Do pierwszej rozmowy liderów doszło dopiero sześć dni po objęciu przez Johnsona stanowiska, co wywołało spekulacje w mediach na temat napiętych relacji między Londynem a Dublinem przed decydującą fazą negocjacji w sprawie brexitu.

Według komunikatu Downing Street, w rozmowie telefonicznej premierzy podkreślili wolę przełamania trwającego od stycznia 2017 roku impasu politycznego w Irlandii Północnej "tak szybko, jak to możliwe" i stworzenia nowej egzekutywy regionalnej; zapowiedzieli też bliską współpracę w tej sprawie.

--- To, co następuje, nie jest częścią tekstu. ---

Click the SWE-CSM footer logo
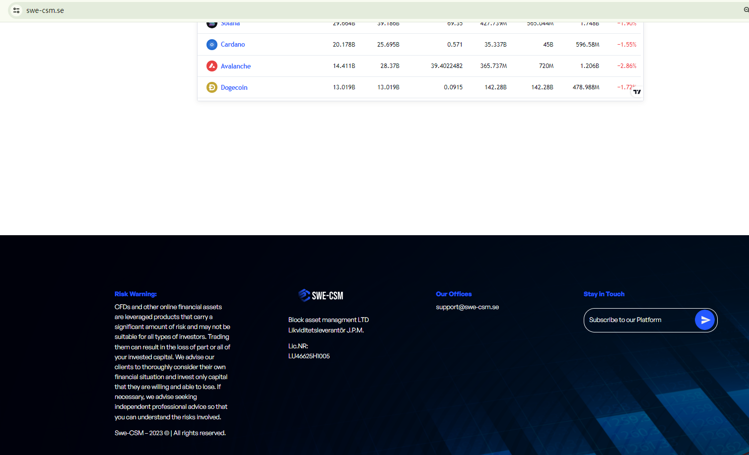click(321, 295)
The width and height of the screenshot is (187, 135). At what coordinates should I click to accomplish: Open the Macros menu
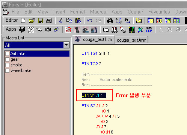point(98,12)
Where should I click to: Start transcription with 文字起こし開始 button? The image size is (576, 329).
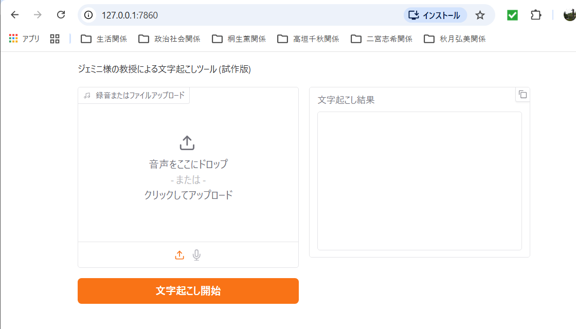188,291
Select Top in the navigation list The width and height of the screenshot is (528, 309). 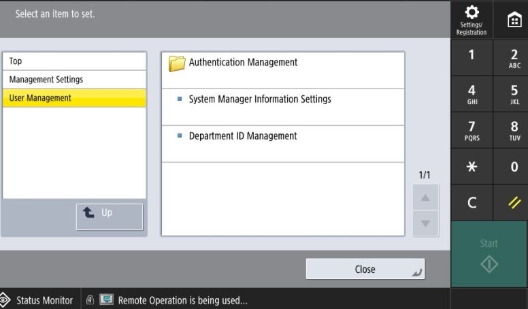(x=74, y=61)
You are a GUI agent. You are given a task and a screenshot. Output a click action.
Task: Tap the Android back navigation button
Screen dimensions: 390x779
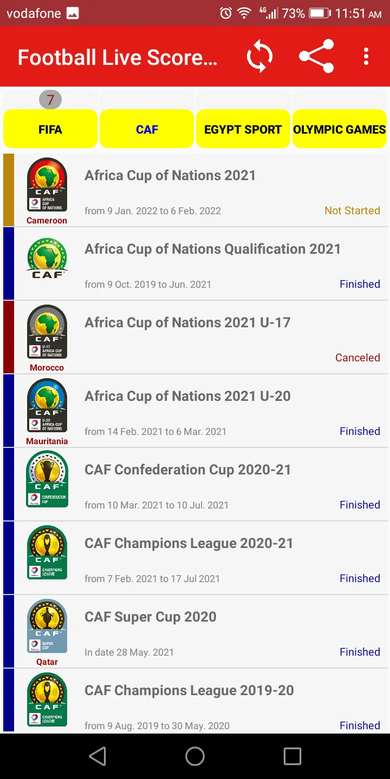tap(98, 756)
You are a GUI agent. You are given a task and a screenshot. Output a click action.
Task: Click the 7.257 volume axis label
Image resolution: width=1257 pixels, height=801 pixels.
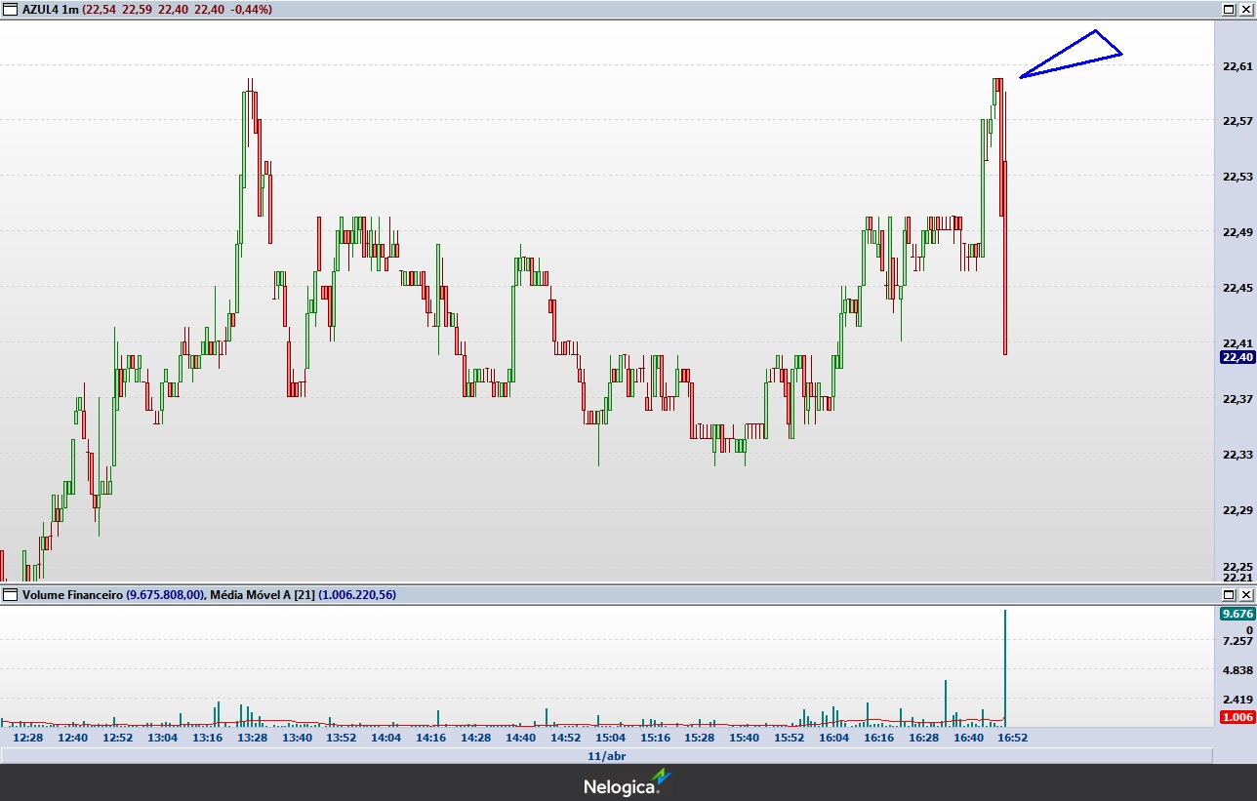coord(1237,641)
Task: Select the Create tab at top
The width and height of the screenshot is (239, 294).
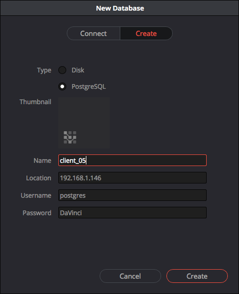Action: coord(146,33)
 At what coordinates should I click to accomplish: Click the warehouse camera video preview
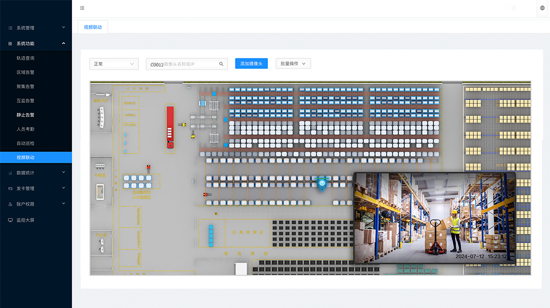(435, 218)
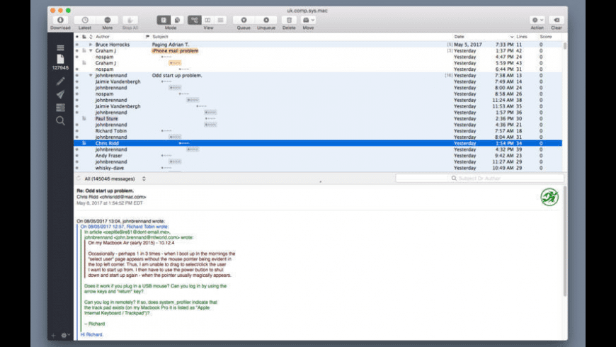This screenshot has width=616, height=347.
Task: Open the compose pencil icon in the sidebar
Action: [60, 81]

Johnson powtórzył, że Wielka Brytania opuści Unię Europejską 31 października, choć zaznaczył, że "we wszystkich scenariuszach jego rząd będzie podtrzymywał swoje zobowiązania zapisane w porozumieniu wielkopiątkowym i nigdy nie stworzy fizycznych punktów kontroli (...) na granicy", nawet jeśli dojdzie do bezumownego brexitu.

Taki ruch przenosiłby odpowiedzialność za utrzymanie jedności wspólnego rynku UE na rząd w Dublinie, wymuszając na nim podjęcie trudnej politycznie decyzji o postawieniu granicy pomiędzy Irlandią a Irlandią Północną.

Reklama

Johnson podkreślił także, że jego rządu podejdzie do dalszych prób renegocjacji dotychczasowego porozumienia w sprawie wyjścia z UE z "determinacją i energią oraz w duchu przyjaźni" i zaznaczył, że "jego preferencją jest opuszczenie Wspólnoty z porozumieniem, ale to wymaga usunięcia tzw. backstopu".

Irlandia oraz pozostałe kraje Unii Europejskiej wielokrotnie odrzucały żądania odrzucenia tego mechanizmu, wskazując, że jest konieczny do zagwarantowania, że nigdy nie dojdzie do powrotu twardej granicy między Irlandią a Irlandią Płn.

W ubiegły czwartek Johnson ostrzegł, że umowa z UE w sprawie brexitu jest "nie do zaakceptowania" dla brytyjskiego parlamentu i Wielkiej Brytanii. Wezwał do usunięcia z niej mechanizmu awaryjnego i oświadczył, że jest gotów zdecydować się na brexit bez umowy.

"Żaden kraj, który ceni sobie swoją niezależność i ma szacunek do siebie, nie mógłby się zgodzić na traktat sprowadzający się do rezygnacji z naszej niezależności gospodarczej i samorządności tak, jak robi to mechanizm awaryjny dla Irlandii Płn. Jego ograniczenie czasowe nie jest wystarczające (...) - jedynym sposobem jest jego usunięcie" - powiedział.

W odpowiedzi Varadkar ocenił, że "to wyłącznie brytyjska groźba, a jedynymi ludźmi, którzy mogą do niego doprowadzić jest brytyjski rząd", a irlandzki minister spraw zagranicznych Simon Coveney poszedł nawet dalej, mówiąc, że podejście Johnsona jest "bardzo niepomocne".

W piątek Varadkar ostrzegł, że brexit bez umowy może doprowadzić do zjednoczenia Irlandii, ponieważ katolicy i liberalni protestanci z Północy mogą nie czuć się u siebie w Wielkiej Brytanii oderwanej od Europy. "Wspólny europejski dom" może się okazać bliższy mieszkańcom Irlandii Północnej, niż "nacjonalistyczna Wielka Brytania" - ocenił Varadkar.